**YOUR OBJECTIVE**: Once the line with "Image resolution: width=1410" is reached, output it and every line after it, exactly, through the end of the records below. Pictures are skipped.

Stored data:
------
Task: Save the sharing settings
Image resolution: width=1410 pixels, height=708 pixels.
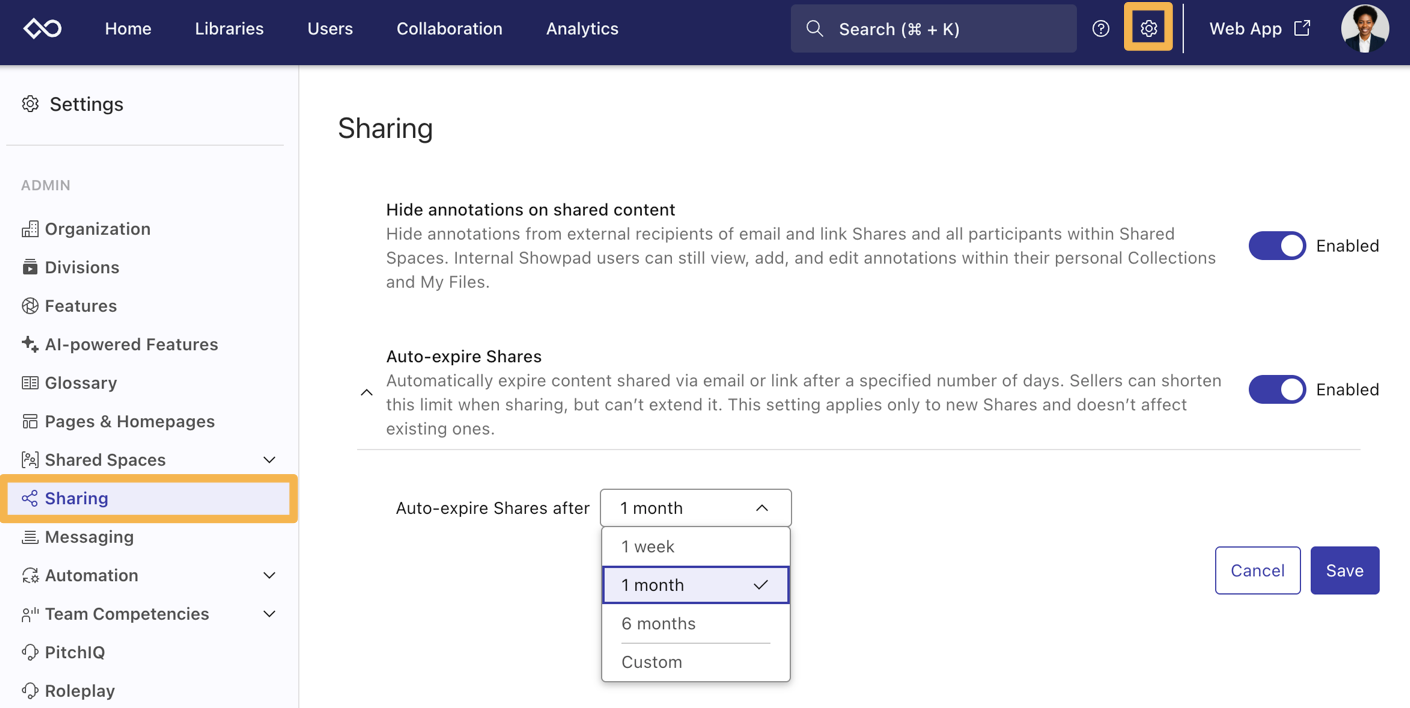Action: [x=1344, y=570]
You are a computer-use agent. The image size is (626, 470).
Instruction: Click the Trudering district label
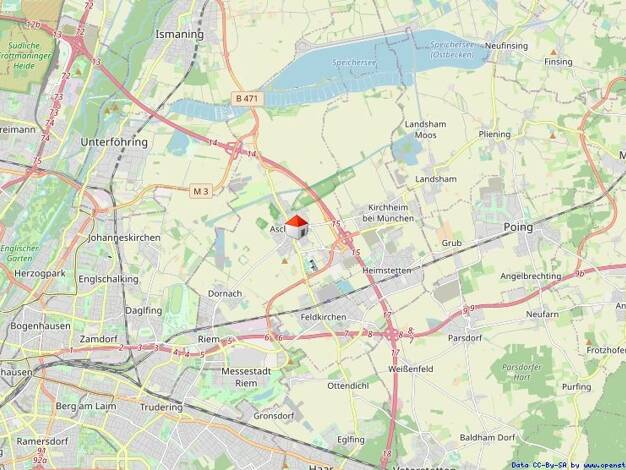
------
**ANSWER BOX**:
Image resolution: width=1410 pixels, height=708 pixels.
Action: [x=1344, y=570]
You are a computer-use agent. The image size is (626, 470).
Instruction: Click the Trudering district label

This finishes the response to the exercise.